Mentally ill and mentally healthy individuals would have the ability to interact with each other as they planned and carried out tasks related to the community garden. However, "garden politics," or interpersonal conflict related to community gardening, may decrease the effectiveness of this contact-based intervention (Schmelzkopf, 1995, p. 376) Garden politics can include power struggles, over- or under-acceptance of responsibility, or conflict regarding what should be planted and how garden maintenance should be carried out (Schmelzkopf, 1995). In addition to typical "garden politics," this activity poses the additional challenge of ensuring that mentally ill people are adequately represented in terms of power, status, and responsibility. Without such a precaution, the intervention is less likely to reduce mental illness stigma.

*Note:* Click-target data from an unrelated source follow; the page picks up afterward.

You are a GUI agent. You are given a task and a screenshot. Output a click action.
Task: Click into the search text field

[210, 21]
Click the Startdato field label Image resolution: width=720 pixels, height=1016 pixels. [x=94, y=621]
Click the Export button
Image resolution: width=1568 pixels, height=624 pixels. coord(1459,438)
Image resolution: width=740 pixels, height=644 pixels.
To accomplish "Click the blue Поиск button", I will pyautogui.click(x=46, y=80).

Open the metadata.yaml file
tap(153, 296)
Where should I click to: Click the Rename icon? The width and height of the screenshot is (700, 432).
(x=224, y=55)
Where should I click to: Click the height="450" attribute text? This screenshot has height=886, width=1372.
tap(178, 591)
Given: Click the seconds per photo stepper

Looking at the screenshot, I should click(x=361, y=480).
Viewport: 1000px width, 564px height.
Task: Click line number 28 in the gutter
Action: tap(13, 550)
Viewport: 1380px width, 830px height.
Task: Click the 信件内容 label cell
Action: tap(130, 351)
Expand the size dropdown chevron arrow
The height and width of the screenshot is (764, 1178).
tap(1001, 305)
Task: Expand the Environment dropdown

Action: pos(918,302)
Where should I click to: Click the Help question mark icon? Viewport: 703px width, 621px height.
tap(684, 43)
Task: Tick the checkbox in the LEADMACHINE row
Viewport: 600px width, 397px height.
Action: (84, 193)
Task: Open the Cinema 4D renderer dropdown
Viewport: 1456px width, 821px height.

Therefore, it is essential that an authoritative body be developed to provide leadership within the gardening community to prevent personal agendas being carried out by the ingroup. An equal number of the members of the general public and mentally ill individuals should be granted authoritative roles (such as lead gardeners) and hold membership on committees related to planning and conflict resolution. This ensures not only that both groups will be fairly represented, but also that the roles and status of each group will be equal within the community garden. Moreover, engaging in a long-term project such as a community garden provides an increased opportunity for contact, which may further encourage individuals to change their attitudes towards community members who are mentally ill. In addition, the community garden project would allow for the longitudinal assessment of attitude change as the result of close interpersonal contact. 

Expected Outcomes 

Contact theory applied in the form of a community garden is expected to significantly reduce mental illness stigma. It is expected that this project, due to both its duration and the casual nature of participation, will lead to a greater reduction of stigma than current anti-stigma initiatives. The community garden can provide an environment in which mentally ill and mentally healthy individuals have the opportunity to interact with each other. The sharing of power and status between mentally ill and mentally healthy individuals allows for members of the garden to recognize the accomplishments and the strengths that mentally ill individuals can bring to the community. As a result, individuals who currently endorse the stereotype that mentally ill people are less able than the average citizen may reconsider their attitudes and recognize that mentally ill people do indeed hold membership within the community.

In a broader sense, this intervention is expected to lead to a decrease in all stereotypical beliefs, including the beliefs that mentally ill individuals are dangerous, frightening, and unpredictable. Close contact will allow individuals to see that mentally ill people are more than simply a diagnosis or display of symptoms, and that they are able to contribute to the community at both social and productive levels. Furthermore, sharing common interests and striving towards shared goals may diminish the gap between identities for these groups and provide a basis for shared emotional connection. This may allow mentally healthy community members to realize that integrating mentally ill individuals into the community does not threaten ingroup identity.  

Conclusions

Stigmatization of mental illness acts as a major barrier for mentally ill individuals seeking involvement within their communities. Therefore, reduction of this stigma could lead to a dramatic improvement in psychological sense of community. Community-based contact interventions have the potential to provide all four components of psychological sense of community: membership, mutual influence, fulfillment of needs, and shared emotional connection. When designing intervention and stigma reduction programs, it is essential that mental health service agencies take all four components into consideration in order to ensure that the community will be most receptive to mentally ill individuals. In short, decreasing stigma is expected to increase psychological sense of community, which will better the lives of those affected by mental illness.